Время от времени она приезжала с мужчиной, всякий раз с новым. Он ждал ее в машине. Красивый парень, в красивой машине. И я говорила, что скучать ей не приходится. А она отвечала, что о мужиках больше и слышать не желает. «Ну, по твоему виду не скажешь», – возражала я. Тогда она бросала, взгляд на своего очередного верного рыцаря, изображая ледяную холодность, начинала вспоминать, как его зовут, или просто фыркала: «Ах, этот…» – и пожимала плечами.

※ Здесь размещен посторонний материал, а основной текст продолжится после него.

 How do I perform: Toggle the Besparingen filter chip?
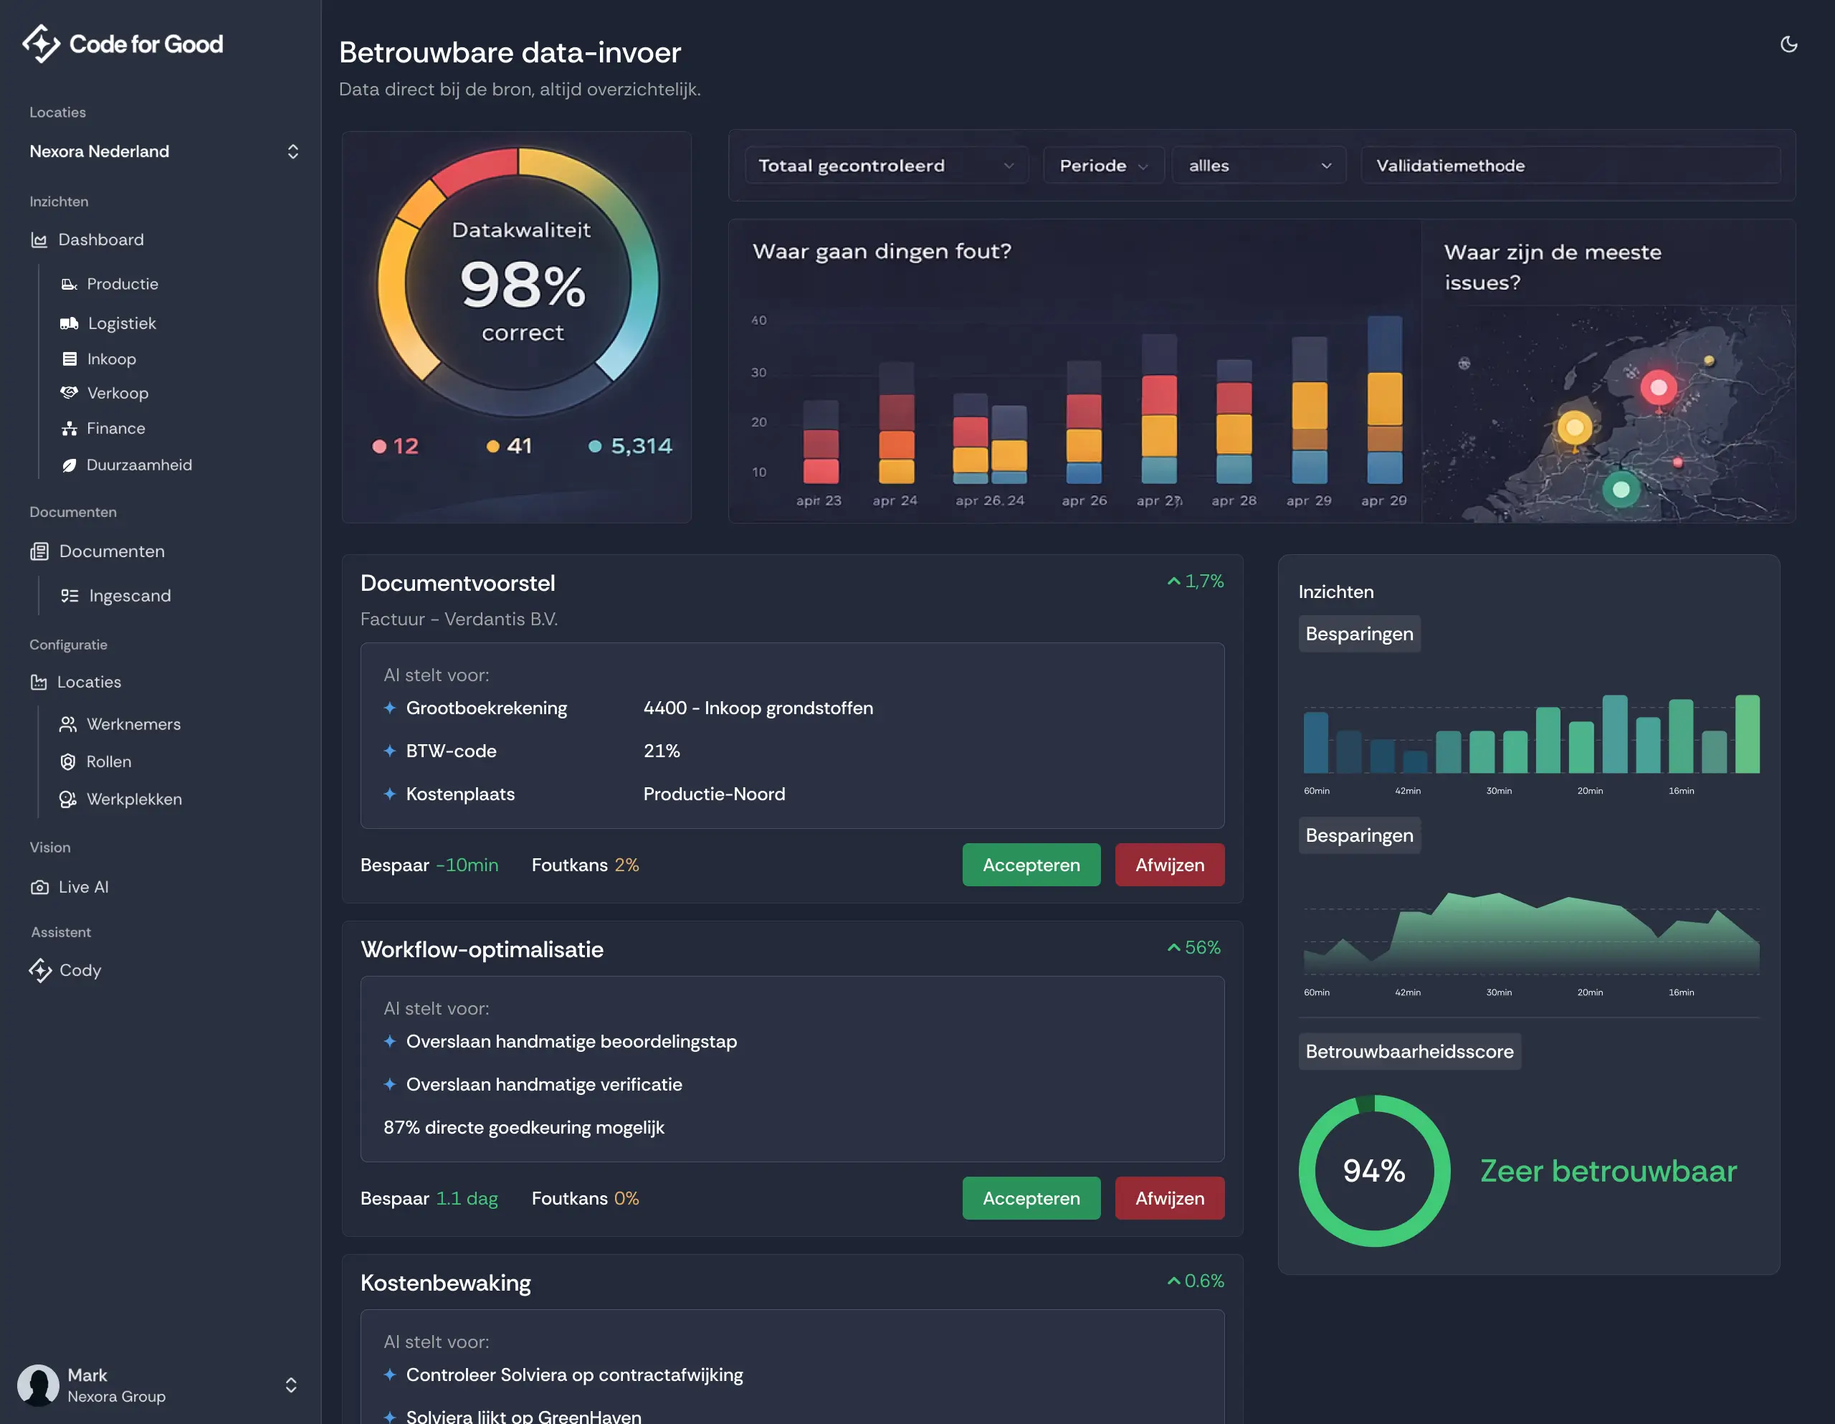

Поначалу мы с ней говорили о Натане. Теперь больше не говорим. По обоюдному согласию. Избегаем этой темы по мере возможности.
Нельзя иметь все, что хочется. Такова жизнь.
Паула растягивается на диване, на солнышке. Ей неохота идти на работу. Она рассказывает мне, что Ева с Марком ругались всю ночь напролет. Она слышала их перепалку. Но я смотрю в окно и говорю ей:
– Я должна вернуть собаку во что бы то ни стало.
И мы обе разражаемся истерическим смехом.
Когда я выхожу из полудремы, Паулы уже нет. Потом мне приносят обед. Я спрашиваю у домработницы:
– Вы не видели мою собаку?
Я звоню Розе Деларю и рассказываю о своей беде. Она говорит, что сейчас возьмет бинокль. Я жду. Смотрю на деревья; с ветвей капает вода. Смотрю на воронье, на линию горизонта, смотрю на солнце, не мигая…
– Подожди, подожди, – говорит Роза. – Нет, ничего не вижу. Прости, Мэри-Джо, но я ничего не вижу. Да, кстати, скажи, как ты там справляешься?
Я вешаю трубку. Смотрю, как перелетают туда-сюда вороны. Некоторые садятся на провода. Я не желаю разговаривать с президентшей Общества друзей озера.
После полудня я кое-как выбралась на улицу и принялась звать Рекса. Я орала что было сил. Не меньше часа.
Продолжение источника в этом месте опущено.